- Document -
::::
Heatmap to assess the relationships between the input variables and targets; a Pearson correlation, b Spearman correlation, c) Kendall correlation

Fig. 2
figure 2

Stacked bar chart for the different correlation coefficients

Fig. 3
figure 3

Pair plot distribution of some variables color-coded against the formation type

Application of machine learning models

The cross-validation approach involves resampling input data into multiple groups to evaluate its predictive performance and minimize prediction errors on unknown data (Otchere et al. 2021a, b). This study employed the holdout cross-validation approach, where randomly partitioned data was divided into 85% for training and 15% for testing, with 7,350 data points dedicated to testing. This approach ensures that separate data points, not seen by the trained model, are used to validate the model, preventing overfitting and selection bias. This research aimed to identify a model capable of predicting stick and slip vibrations with minimal errors. Consistency was maintained by using the same out-of-sample data throughout the study, ensuring that similar data points were used across all models.

The hyper-parameter tuning process was carried out using the Bayesian Optimization (BO) algorithm to improve the performance of the final model. BO is a model-based sequential optimization technique that utilizes the Bayes Theorem to explore the extrema of objective functions efficiently. It involves iteratively training a probabilistic Bayesian approximation of the target model based on prior outcomes approximation. The probabilistic model, which relates hyper-parameters to the objective function's probability score, is then evaluated using an acquisition function to select the best measurements for optimizing the accurate parameter. Hyper-parameter tuning aims to update the model parameters that control accuracy and performance during the training process, thereby optimizing the model's performance by minimizing the cost function (Otchere et al. 2022a, b, c).
::::
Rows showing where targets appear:
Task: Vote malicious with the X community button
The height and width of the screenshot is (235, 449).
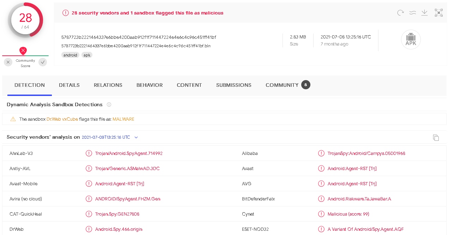Action: pyautogui.click(x=8, y=62)
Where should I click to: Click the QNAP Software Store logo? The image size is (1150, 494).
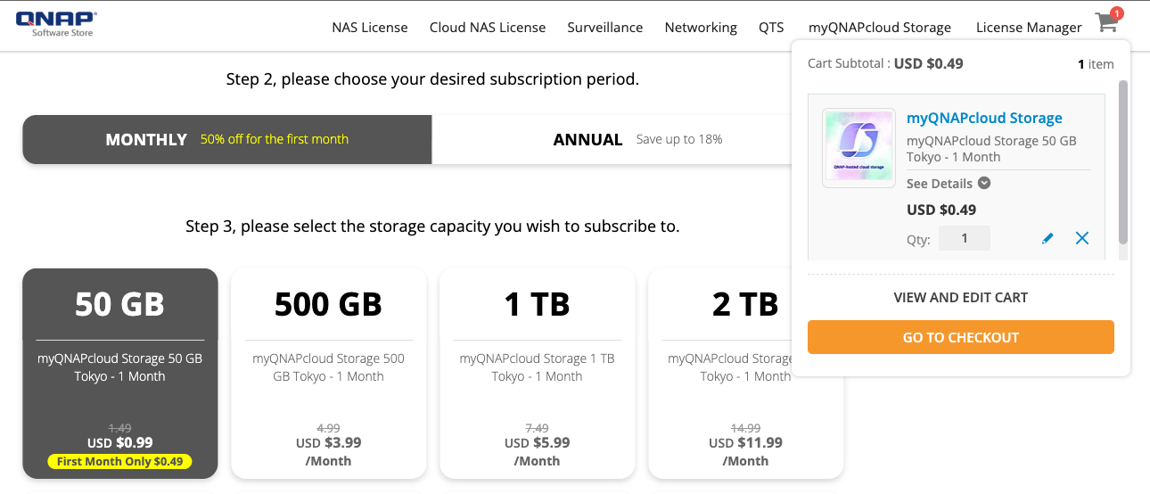point(56,24)
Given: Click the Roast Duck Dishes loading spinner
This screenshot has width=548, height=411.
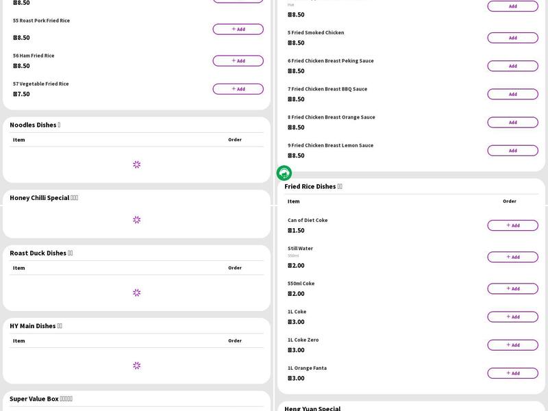Looking at the screenshot, I should point(137,292).
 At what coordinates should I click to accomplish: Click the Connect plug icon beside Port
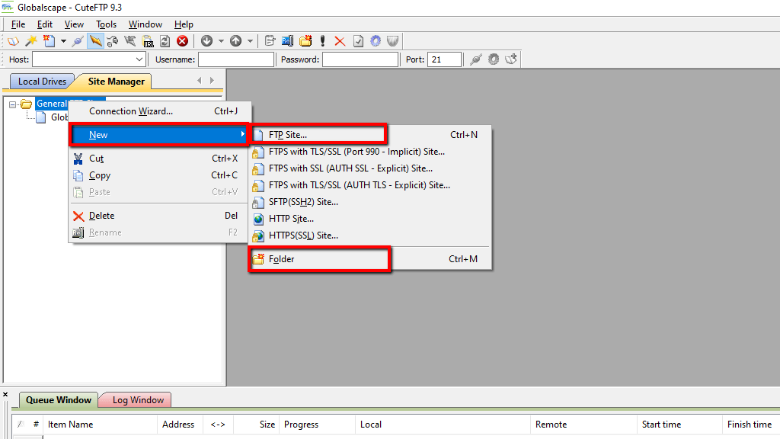tap(475, 59)
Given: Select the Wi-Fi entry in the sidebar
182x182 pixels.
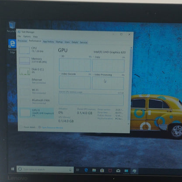Looking at the screenshot, I should (36, 91).
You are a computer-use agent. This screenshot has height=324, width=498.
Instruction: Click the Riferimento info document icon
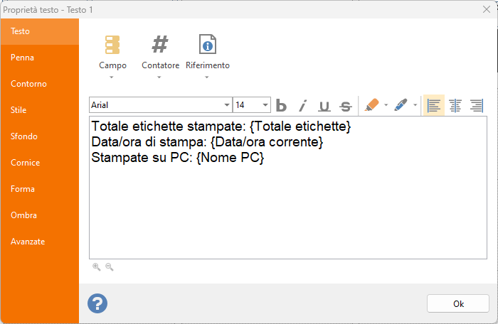pyautogui.click(x=208, y=44)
::::
- List of tasks -
(1) Reproduce verbatim the part of the machine learning text that opens with the words containing "The cross-validation approach" and closes with "across all models.".
(2) Answer these questions from the machine learning text:
(a) Which three correlation methods does the heatmap use?
(b) What share of the data was used for training?
(c) Which algorithm carried out the hyper-parameter tuning?

- Task-by-task answers -
(1)
The cross-validation approach involves resampling input data into multiple groups to evaluate its predictive performance and minimize prediction errors on unknown data (Otchere et al. 2021a, b). This study employed the holdout cross-validation approach, where randomly partitioned data was divided into 85% for training and 15% for testing, with 7,350 data points dedicated to testing. This approach ensures that separate data points, not seen by the trained model, are used to validate the model, preventing overfitting and selection bias. This research aimed to identify a model capable of predicting stick and slip vibrations with minimal errors. Consistency was maintained by using the same out-of-sample data throughout the study, ensuring that similar data points were used across all models.

(2)
(a) Pearson, Spearman and Kendall correlation.
(b) 85%.
(c) The Bayesian Optimization (BO) algorithm.